:: TASK TO COMPLETE ::
Can you rewrite the items below, swapping every "NASDAQ" for "Nasdaq Composite" and leaving all else unchanged?
---------- RECORDS SUPPLIED ----------
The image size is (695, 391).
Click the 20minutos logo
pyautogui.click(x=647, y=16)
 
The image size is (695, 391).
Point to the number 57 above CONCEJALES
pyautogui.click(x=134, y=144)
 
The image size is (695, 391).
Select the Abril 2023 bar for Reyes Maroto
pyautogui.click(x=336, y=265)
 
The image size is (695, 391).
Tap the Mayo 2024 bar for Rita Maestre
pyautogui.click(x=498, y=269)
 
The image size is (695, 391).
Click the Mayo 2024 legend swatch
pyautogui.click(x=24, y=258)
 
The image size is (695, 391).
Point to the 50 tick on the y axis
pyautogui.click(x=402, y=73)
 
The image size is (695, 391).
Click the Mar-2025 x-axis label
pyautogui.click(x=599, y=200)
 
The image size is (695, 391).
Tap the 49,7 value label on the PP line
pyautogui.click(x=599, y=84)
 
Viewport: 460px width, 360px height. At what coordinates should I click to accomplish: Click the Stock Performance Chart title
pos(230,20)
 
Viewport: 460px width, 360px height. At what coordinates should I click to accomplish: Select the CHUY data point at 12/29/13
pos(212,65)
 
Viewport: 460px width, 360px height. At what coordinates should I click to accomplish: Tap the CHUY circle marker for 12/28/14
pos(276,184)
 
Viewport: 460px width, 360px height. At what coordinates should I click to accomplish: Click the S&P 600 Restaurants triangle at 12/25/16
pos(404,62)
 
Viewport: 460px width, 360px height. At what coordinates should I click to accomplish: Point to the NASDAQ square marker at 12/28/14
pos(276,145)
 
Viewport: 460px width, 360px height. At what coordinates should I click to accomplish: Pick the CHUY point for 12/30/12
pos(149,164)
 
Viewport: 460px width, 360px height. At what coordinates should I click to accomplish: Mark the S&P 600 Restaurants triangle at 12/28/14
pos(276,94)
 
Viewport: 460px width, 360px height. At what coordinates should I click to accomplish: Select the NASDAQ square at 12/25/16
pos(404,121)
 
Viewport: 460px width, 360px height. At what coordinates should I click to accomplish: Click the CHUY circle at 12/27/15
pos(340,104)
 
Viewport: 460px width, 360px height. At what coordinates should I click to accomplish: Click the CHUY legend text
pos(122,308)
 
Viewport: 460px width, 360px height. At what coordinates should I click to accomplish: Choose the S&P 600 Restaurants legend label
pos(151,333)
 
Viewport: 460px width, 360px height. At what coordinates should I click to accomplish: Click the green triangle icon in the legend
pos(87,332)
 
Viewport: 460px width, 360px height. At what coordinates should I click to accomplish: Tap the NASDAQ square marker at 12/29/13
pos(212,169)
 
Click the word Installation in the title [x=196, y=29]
----------
:: RESULT OF THIS TASK ::
The image size is (695, 391).
Click the 20minutos logo
pyautogui.click(x=647, y=16)
 
The image size is (695, 391).
Point to the number 57 above CONCEJALES
pyautogui.click(x=134, y=144)
 
The image size is (695, 391).
Select the Abril 2023 bar for Reyes Maroto
pyautogui.click(x=336, y=265)
 
The image size is (695, 391).
Tap the Mayo 2024 bar for Rita Maestre
pyautogui.click(x=498, y=269)
 
The image size is (695, 391).
Click the Mayo 2024 legend swatch
pyautogui.click(x=24, y=258)
 
The image size is (695, 391).
Point to the 50 tick on the y axis
pyautogui.click(x=402, y=73)
 
The image size is (695, 391).
Click the Mar-2025 x-axis label
pyautogui.click(x=599, y=200)
 
The image size is (695, 391).
Tap the 49,7 value label on the PP line
pyautogui.click(x=599, y=84)
 
Viewport: 460px width, 360px height. At what coordinates should I click to accomplish: Click the Stock Performance Chart title
pos(230,20)
 
Viewport: 460px width, 360px height. At what coordinates should I click to accomplish: Select the CHUY data point at 12/29/13
pos(212,65)
 
Viewport: 460px width, 360px height. At what coordinates should I click to accomplish: Tap the CHUY circle marker for 12/28/14
pos(276,184)
 
Viewport: 460px width, 360px height. At what coordinates should I click to accomplish: Click the S&P 600 Restaurants triangle at 12/25/16
pos(404,62)
 
Viewport: 460px width, 360px height. At what coordinates should I click to accomplish: Point to the Nasdaq Composite square marker at 12/28/14
pos(276,145)
 
Viewport: 460px width, 360px height. At what coordinates should I click to accomplish: Pick the CHUY point for 12/30/12
pos(149,164)
 
Viewport: 460px width, 360px height. At what coordinates should I click to accomplish: Mark the S&P 600 Restaurants triangle at 12/28/14
pos(276,94)
 
Viewport: 460px width, 360px height. At what coordinates should I click to accomplish: Select the Nasdaq Composite square at 12/25/16
pos(404,121)
 
Viewport: 460px width, 360px height. At what coordinates should I click to accomplish: Click the CHUY circle at 12/27/15
pos(340,104)
 
Viewport: 460px width, 360px height. At what coordinates should I click to accomplish: Click the CHUY legend text
pos(122,308)
 
Viewport: 460px width, 360px height. At what coordinates should I click to accomplish: Choose the S&P 600 Restaurants legend label
pos(151,333)
 
Viewport: 460px width, 360px height. At what coordinates should I click to accomplish: Click the green triangle icon in the legend
pos(87,332)
 
Viewport: 460px width, 360px height. At what coordinates should I click to accomplish: Tap the Nasdaq Composite square marker at 12/29/13
pos(212,169)
 
Click the word Installation in the title [x=196, y=29]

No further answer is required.